— TEXTAUSZUG —
────────────────────

Die vorliegende Arbeit untersucht, welche Ereignisse dazu führten, dass statt 1,3 bis 2,1 Millionen (vor 1915) heute nur noch einige Zehntausend Armenier in der Türkei leben. Die zentrale Fragestellung lautet: Ist der Tatbestand des Genozids zwischen 1915 und 1917 erfüllt? Daran anknüpfend ergibt sich eine Reihe weiterer Fragen: Welche Ursachen waren überhaupt ausschlaggebend für das Vorgehen gegen die Armenier und die Entwicklung von Deportationen und Massakern hin zum Völkermord? Wie gingen die Täter vor, wie wurden die Opfer behandelt? Wer waren überhaupt die Tätereliten und wodurch war ihr Denken und Handeln beeinflusst? Zwar war der Völkermord regional auf das Territorium des Osmanischen Reichs begrenzt, doch wenn man die Frage nach den Tätern stellt, kommt man nicht umher, auch die Rolle Deutschlands zu untersuchen. Bestand hier eine Mitverantwortung am Genozid an den Armeniern? Haben sich auch andere Staaten durch das Unterlassen von Hilfeleistungen mitschuldig gemacht?

────────────────────

— ERFASSTE DATEN —
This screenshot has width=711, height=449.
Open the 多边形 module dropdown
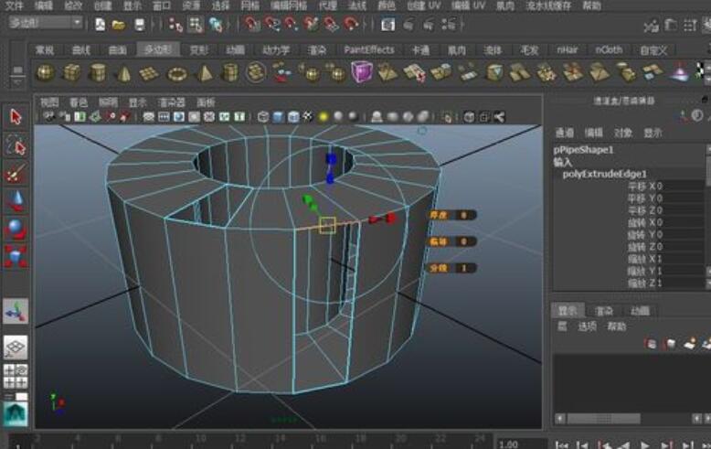pyautogui.click(x=46, y=23)
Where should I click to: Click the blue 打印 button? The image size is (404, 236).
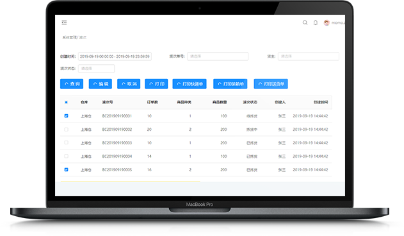click(x=156, y=84)
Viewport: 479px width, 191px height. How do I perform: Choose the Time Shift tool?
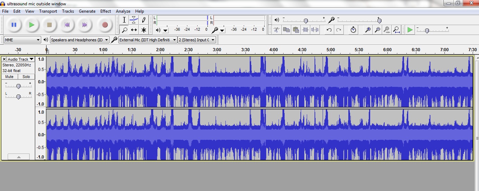pyautogui.click(x=134, y=30)

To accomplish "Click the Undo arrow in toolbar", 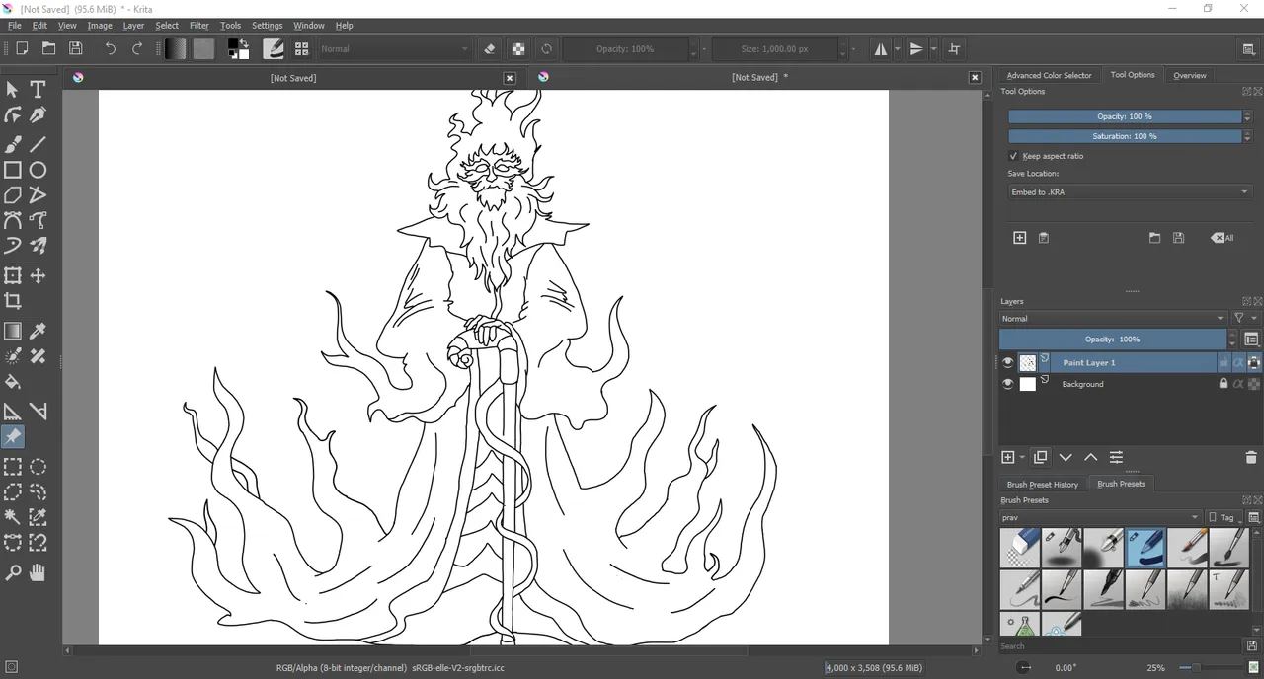I will tap(111, 48).
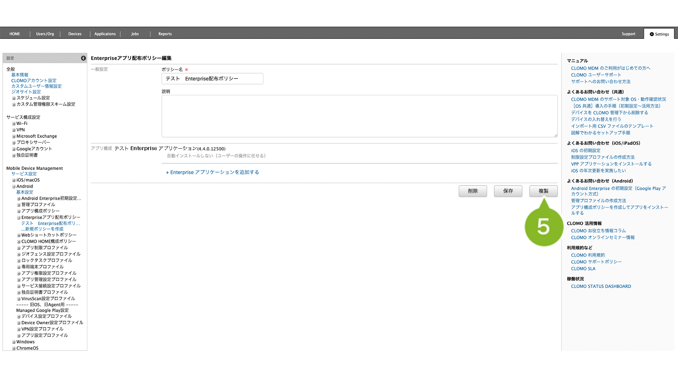Screen dimensions: 678x381
Task: Expand the Windows tree node
Action: click(x=14, y=342)
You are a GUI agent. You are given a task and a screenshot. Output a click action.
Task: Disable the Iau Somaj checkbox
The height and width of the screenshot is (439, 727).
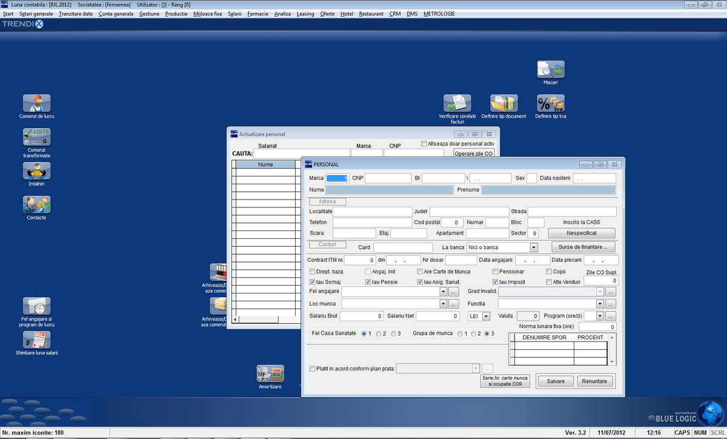coord(311,281)
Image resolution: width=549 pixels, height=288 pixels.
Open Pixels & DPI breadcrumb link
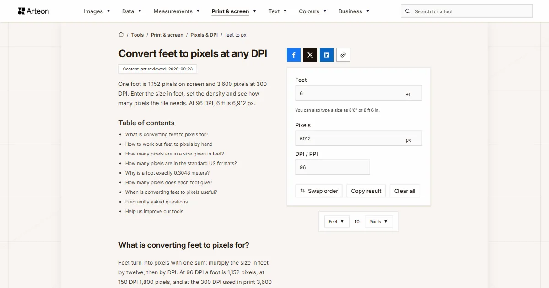coord(204,35)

────────────────────

— AUFGABEN —
1. Der Völkermord an den Armeniern war auf das Osmanische Reich begrenzt. Warum soll die Arbeit laut dem Textauszug trotzdem auch die Rolle Deutschlands untersuchen? Antworte in ein bis drei Sätzen.
2. Schreibe den Textauszug über den Völkermord an den Armeniern im Anschluss an seinen letzten Satz weiter.

— LÖSUNGEN —
1. Wer nach den Tätern fragt, kommt nicht umhin, auch die Rolle Deutschlands zu untersuchen. Daran ändert nichts, dass der Völkermord regional auf das Territorium des Osmanischen Reichs begrenzt war.

2.
Die schon angesprochene Frage nach der Aufarbeitung des Genozids mit dem Schwerpunkt Türkei schließt den Rahmen der vorliegenden Untersuchung.
Inhaltsverzeichnis
- Einführung
- Der Genozid an der armenischen Bevölkerung
- Ursachen
- Deportationen - Massaker - Genozid
- Ablauf der Deportationen und Massaker
- Tätereliten: Verantwortliche und Ausführende
- Aufarbeitung nach Ende des Ersten Weltkriegs
- Die spezielle Rolle des Deutschen Kaiserreichs im Osmanischen Reich
- Was ist Mitverantwortung?
- Politischer Opportunismus als Problem
- Das türkische Verhältnis zum Völkermord - „Die Genozidlüge“
- Der behauptete Völkermord
- Die Leugnung des Genozids als eine „andere Seite der Medaille“
- Zusammenfassung
Zielsetzung und Themenschwerpunkte
Diese Arbeit untersucht den Völkermord an den Armeniern zwischen 1915 und 1917 im Osmanischen Reich. Die zentrale Frage ist, ob der Tatbestand des Genozids erfüllt ist. Zusätzlich werden die Ursachen des Völkermords, das Vorgehen der Täter, die Rolle des Deutschen Kaiserreichs und die türkische Aufarbeitung bzw. Leugnung des Genozids beleuchtet.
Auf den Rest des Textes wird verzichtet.